Queen Sized

"Queen Sized" is the true story of an overweight teen who takes a stand against bullying when she's nominated for homecoming queen as a joke and decides to take a shot at the crown anyway.

Nikki Blonsky plays an overweight high school student spurned for being different from her peers. Ultimately, she finds acceptance, glory and the hint of romance with a dimple-cheeked guy, all without surrendering pride to the body-image police.
“Queen Sized,” premiering at 9 p.m. today on Lifetime, isn’t “Hairspray,” but it has elements in common – at least, on the surface – with last summer’s hit film. For that $200 million blockbuster, Blonsky was nominated for a Golden Globe, which will be announced Sunday night.

Unlike “Hairspray,” which was set in 1962, “Queen Sized” takes place in present-day South Carolina, where Blonsky is Maggie Baker, a plus-size high school senior who has always pitied herself for not being skinny, pretty or wealthy. When her name turns up on the list of nominees for the homecoming court as a prank, she’s mortified.

The film was inspired by the true story of a suburban Detroit teen who in 2004 spurred a national dialogue about a type of teen bullying: students voting less-popular peers onto homecoming courts in order to mock them.

“I don’t easily give out these numbers, but I can tell you that I’m not a size 0 … and I’m not a size 6 … and I’m not even a size 10,” Blonsky said with a laugh into her cell phone. The Long Island teen was en route to the airport for a flight to California, where she was receiving the Rising Star Award at the 2008 Palm Springs International Film Festival.

The topic of Blonsky’s dress size has come up in response to a question about whether the 19-year-old can, should or even wants to build a film career playing the girl who is noticed primarily for her weight. Blonsky won’t be specific about her weight and says that dress size remains solely the purview of her stylist.

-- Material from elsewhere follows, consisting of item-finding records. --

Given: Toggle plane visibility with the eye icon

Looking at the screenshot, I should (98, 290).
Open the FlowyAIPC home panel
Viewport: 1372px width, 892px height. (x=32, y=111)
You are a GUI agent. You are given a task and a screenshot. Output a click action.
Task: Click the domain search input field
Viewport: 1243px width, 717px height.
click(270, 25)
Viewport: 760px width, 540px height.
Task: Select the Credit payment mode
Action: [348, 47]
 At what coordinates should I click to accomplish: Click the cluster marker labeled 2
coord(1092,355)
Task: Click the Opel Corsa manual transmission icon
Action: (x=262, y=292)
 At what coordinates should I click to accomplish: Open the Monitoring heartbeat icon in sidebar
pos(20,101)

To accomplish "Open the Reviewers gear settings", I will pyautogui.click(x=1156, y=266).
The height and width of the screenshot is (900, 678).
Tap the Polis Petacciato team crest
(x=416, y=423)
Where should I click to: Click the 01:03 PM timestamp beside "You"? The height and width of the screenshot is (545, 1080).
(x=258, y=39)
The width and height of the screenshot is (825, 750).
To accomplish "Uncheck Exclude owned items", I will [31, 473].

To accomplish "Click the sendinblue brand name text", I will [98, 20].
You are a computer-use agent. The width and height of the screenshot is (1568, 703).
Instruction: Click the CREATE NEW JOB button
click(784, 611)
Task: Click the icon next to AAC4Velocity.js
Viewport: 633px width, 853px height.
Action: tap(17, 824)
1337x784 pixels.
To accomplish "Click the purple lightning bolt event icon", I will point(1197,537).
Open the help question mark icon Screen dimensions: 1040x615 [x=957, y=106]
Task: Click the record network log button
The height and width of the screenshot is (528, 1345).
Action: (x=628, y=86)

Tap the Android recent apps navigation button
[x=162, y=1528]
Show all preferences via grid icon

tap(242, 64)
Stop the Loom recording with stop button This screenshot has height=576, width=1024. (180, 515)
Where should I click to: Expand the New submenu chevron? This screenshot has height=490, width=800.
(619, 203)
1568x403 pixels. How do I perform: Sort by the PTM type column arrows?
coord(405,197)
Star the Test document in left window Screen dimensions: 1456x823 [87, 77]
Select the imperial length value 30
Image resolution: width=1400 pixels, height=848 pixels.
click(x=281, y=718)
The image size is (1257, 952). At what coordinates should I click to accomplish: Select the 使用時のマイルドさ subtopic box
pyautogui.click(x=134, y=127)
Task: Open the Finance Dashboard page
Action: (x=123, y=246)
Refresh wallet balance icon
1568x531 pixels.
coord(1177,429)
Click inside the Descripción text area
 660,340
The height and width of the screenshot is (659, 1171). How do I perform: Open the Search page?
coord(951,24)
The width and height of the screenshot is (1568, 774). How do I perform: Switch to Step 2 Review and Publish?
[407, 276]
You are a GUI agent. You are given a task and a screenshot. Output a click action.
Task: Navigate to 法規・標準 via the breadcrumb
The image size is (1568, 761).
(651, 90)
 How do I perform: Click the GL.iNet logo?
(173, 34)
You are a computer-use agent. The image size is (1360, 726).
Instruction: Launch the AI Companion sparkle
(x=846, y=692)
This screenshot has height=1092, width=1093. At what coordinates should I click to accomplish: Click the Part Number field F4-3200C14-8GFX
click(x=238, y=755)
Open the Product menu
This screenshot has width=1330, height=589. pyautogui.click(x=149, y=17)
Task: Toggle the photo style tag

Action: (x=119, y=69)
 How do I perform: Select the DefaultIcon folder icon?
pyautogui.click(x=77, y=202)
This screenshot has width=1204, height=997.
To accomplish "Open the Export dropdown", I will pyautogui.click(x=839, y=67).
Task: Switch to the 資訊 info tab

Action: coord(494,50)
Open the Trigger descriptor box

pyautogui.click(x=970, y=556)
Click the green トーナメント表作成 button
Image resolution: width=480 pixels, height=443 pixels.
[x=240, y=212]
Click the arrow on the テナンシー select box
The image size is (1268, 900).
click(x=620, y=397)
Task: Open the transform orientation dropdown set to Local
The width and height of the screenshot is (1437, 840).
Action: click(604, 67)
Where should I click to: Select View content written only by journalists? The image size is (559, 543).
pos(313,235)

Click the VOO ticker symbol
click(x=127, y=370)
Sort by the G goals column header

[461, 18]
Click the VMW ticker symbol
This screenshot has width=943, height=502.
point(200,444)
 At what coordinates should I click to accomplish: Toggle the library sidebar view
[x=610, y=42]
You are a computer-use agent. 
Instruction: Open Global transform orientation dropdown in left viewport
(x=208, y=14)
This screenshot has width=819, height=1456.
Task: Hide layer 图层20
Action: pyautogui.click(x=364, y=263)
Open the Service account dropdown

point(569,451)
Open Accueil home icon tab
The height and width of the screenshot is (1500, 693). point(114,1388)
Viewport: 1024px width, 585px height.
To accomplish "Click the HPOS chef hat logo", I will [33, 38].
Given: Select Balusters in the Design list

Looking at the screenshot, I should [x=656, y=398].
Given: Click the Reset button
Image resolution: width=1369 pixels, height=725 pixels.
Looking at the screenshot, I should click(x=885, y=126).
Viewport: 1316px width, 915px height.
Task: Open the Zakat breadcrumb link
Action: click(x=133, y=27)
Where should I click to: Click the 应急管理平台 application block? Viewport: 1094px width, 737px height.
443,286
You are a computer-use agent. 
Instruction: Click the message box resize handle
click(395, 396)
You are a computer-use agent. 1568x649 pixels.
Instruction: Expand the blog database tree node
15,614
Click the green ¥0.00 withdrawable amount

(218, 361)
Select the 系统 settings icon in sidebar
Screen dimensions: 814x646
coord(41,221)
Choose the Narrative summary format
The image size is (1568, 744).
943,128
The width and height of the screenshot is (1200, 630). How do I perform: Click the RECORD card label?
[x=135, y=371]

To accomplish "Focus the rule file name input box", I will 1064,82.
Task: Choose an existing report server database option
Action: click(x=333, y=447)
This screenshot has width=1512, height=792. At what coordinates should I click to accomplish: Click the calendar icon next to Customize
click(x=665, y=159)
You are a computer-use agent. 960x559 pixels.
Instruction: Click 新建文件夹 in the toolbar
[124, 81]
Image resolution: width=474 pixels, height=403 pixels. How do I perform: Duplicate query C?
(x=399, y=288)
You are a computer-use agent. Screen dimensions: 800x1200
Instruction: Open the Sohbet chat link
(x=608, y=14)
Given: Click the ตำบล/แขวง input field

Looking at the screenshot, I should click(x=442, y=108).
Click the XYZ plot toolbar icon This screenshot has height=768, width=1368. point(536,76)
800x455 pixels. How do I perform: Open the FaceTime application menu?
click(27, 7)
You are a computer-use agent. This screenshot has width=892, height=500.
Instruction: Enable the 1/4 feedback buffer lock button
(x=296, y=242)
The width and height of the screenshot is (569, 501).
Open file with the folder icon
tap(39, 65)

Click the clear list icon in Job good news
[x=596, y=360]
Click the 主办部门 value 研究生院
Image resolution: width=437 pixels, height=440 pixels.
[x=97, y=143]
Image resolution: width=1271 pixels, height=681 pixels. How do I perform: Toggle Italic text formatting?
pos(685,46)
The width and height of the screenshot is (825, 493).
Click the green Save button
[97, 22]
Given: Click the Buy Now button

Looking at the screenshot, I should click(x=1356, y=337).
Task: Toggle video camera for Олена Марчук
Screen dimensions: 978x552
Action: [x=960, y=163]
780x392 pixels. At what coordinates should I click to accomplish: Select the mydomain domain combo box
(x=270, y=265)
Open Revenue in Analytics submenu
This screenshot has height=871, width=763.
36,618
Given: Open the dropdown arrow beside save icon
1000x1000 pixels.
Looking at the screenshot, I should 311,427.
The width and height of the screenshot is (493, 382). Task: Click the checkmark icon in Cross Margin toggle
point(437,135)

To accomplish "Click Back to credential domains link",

“I don’t know what size dress I wear,” she says.

Though this is her second screen spin focusing on size, Blonsky says, “You can only be typecast if you let yourself be.” She believes that if somebody’s writing parts for a plus-sized girl, then somebody has the opportunity to stand up and fill those shoes. “The reality is, if I can speak for them and be a part of their community, then I’m proud of it.”

Maggie Baker differs from both Blonsky and the hyper-ebullient Tracy Turnblad of “Hairspray” in that she doesn’t have that “unbelievable positive energy,” says Nancy Bennett, the Lifetime vice president who oversaw production of “Queen Sized.”

“Maggie reflects a lot more of what girls feel like when they feel they don’t fit in,” says Bennett. “She feels like: ‘Why bother? What’s the point?’ And that’s very different from Nikki, or Tracy, who is this blind optimist.”

Blonsky filmed “Queen Sized” in September and October in Shreveport, La., just after wrapping the feature film, “Harold,” which is set for a summer release.

In the Lifetime flick, Blonsky has a clique of outsider pals, and a mom (Annie Potts) who appears special effects-wise as both a nurturing caretaker and – in a role that offers Potts the chance to stretch her Kentucky twang – a fang-baring monitor of her daughter’s eating habits.

Blonsky bares flesh in “Queen Sized” in two scenes she says Lifetime offered her the “artistic choice” to cut. In one, she wears only a bra and pajama bottoms as she faces herself in a mirror and nitpicks her perceived shortcomings. In another, filmed from the back, she undresses in a bathroom stall, to avoid having to change in front of her peers.

Says Blonsky: “I’m not about exposing yourself. But I realized that a lot of plus-sized women are ashamed of their bodies or are scared to show them – let alone on TV. So I said: You know, ‘I’m not scared, because this is what we look like.’ This is what most of America looks like in their pajama bottoms.”

A sequence at film’s end has Maggie being readied for homecoming by a team of hairdressers, makeup pros and a stylist, who welcomes her with the reminder that “the average woman in this country wears a size 14 dress.”